Contractors receive per vehicle allotments over a 12-year period to pay for their buses. They then enter into an agreement with the school system to transport students. By law, buses can only be used to carry students for 12 years.
The contractors think the board's figures are inaccurate and believe their service costs the school system less than buying all of its own buses.
"No, we don't agree with them," said Terry Hovermale, president of the Washington County School Bus Contractors. "We were really surprised at yesterday's meeting."
He said contractors pay many costs that weren't included in the report, which would bring the price of contracted services about equal to or less than what the board claims. Those costs include the price of housing buses, driver training fees, vacation time and benefits.

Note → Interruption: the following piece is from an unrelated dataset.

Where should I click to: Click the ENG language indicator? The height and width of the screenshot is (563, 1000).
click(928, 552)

"We just don't feel that everything's been taken into consideration," Hovermale said.
Bill McKinley, the School Board's executive director of support services, said the school system's figures are on target.

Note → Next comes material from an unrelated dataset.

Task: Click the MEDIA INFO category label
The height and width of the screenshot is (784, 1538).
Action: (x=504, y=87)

"We believe our numbers are factual numbers and are solid numbers," McKinley said. "If they have their own numbers, I haven't seen them."

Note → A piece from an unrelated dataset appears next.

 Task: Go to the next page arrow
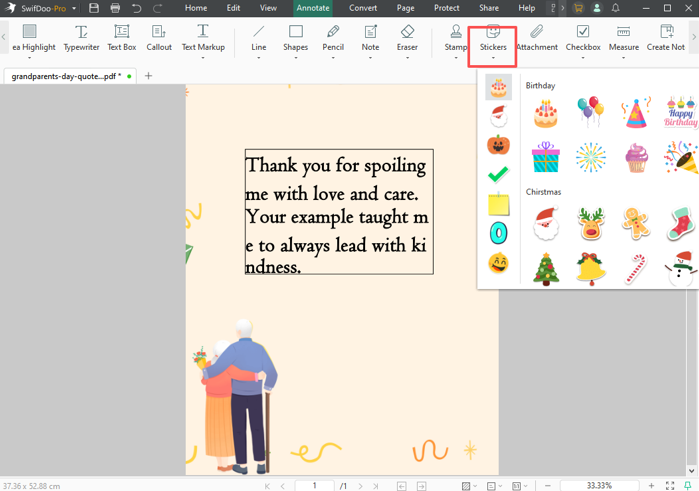click(361, 486)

The School Board says the school system wouldn't have to pay some of the extra expenses that contractors pay because it already owns its own bus lot, repair shop and trains its drivers on site. For routes in the rural areas, buses could be housed at schools or other lots for no charge.
Contractors plan to draft a report and present it to board or the County Commissioners.
According to McKinley, the Washington County School Board is sticking to its numbers and the report indicates the school system could see a significant savings by buying all of its buses.